İşte yeni Türkiye’nin ilk günü demiştim, tepemizde F16’lar uçarken, şehitler gaziler kanı göğüslerine akıtırken. Yıl boyunca pek çok şehrimizde, Anadolu’nun farklı bölgelerinde buluştuk, konuştuk, durmadan yazdık çizdik. Hamasete düşmeden, içini boşaltmadan 15 Temmuz direnişinin kıymetini bilip emanetini hakkıyla taşımamız için neler yapılmalı, neler yapılmamalı, birlikte tecrübe ettik durduk.
Şimdi ilk yıldönümünde, o geceye ait üst üste dehşet görüntüleri yayınlanıyor televizyonlarda. Hala bazı görüntüler yeni ortaya çıkıyor. İnsan baktıkça şok geçiriyor, bir gece boyunca yaşanılanlar bir dünya savaşı boyunca yaşanan felaketler kadar yoğunmuş.
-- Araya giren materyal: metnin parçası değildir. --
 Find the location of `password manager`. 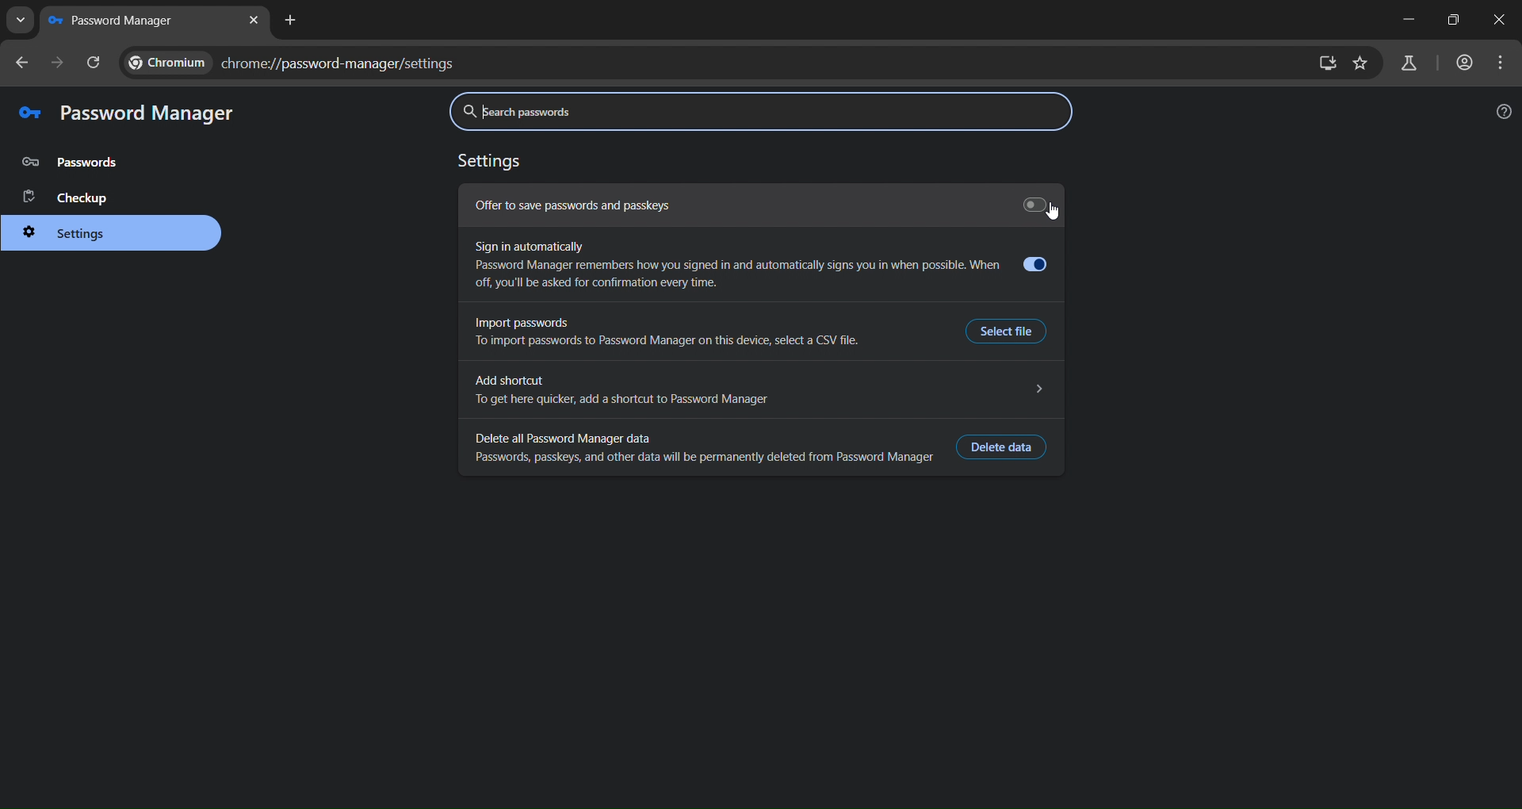

password manager is located at coordinates (130, 114).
Şehit yakınları ve gazilerin anlattığı hikayelerin sonu gelmiyor. Her biri insanlığın iç yüzü yazılırken derin izler bırakacak nitelikte. 15 yaşında bir genç kızın bir resmi bina önünde darbeciler tarafından acımasızca vurulan sivillerin cesedini taşırken kendisinin de vurulmasının basit bir bilgi cümlesinden öte anlamı olduğunu işitebilen herkes insanlığın vicdanında bir sorumluluk yüklenmiş demektir.
***
Yıl boyunca bu direnişe laf edenlerin sevgisizliğini alenileştiren ne çok söz sarf edildi. Ama ne bu işgal ve darbe kalkışmasını unutturacak bir “20 Temmuz darbesi” lafı.. Ne de bütün bu dehşeti canı pahasına ödeyenlerle alay eden “kontrollü darbe” terimi.. gerçek direnişin önünü kesebildi.
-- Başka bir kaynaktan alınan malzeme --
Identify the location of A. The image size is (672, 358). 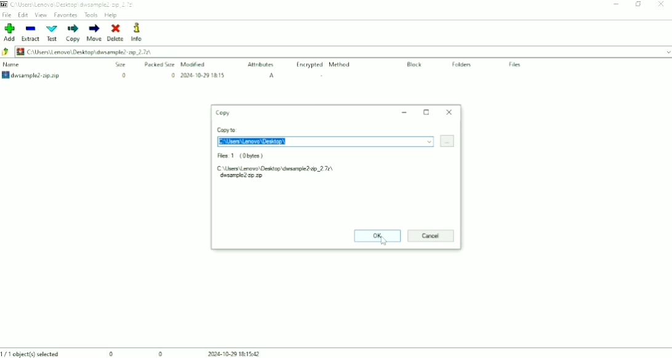
(272, 76).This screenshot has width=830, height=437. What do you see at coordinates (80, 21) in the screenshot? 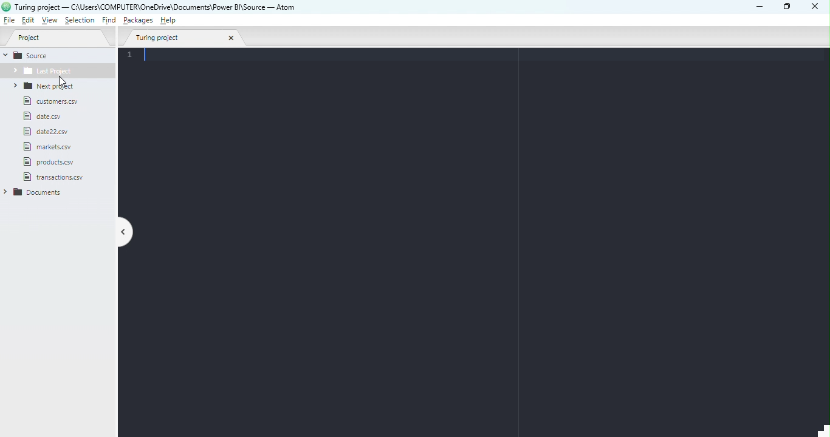
I see `Selection` at bounding box center [80, 21].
Her fırsatta demokratik açıdan geri kaldığımızı sanırken bir gecede idrak ettik ki: Meğer bu halk kendisi için neyin iyi neyin kötü olduğunu ayırt edecek kadar demokratik olgunluğa çoktan ermiş. Milli / külli iradesine sahip çıkmanın anlamını kanıyla ödemeyi göze alacak kadar da iyi öğrenmiş!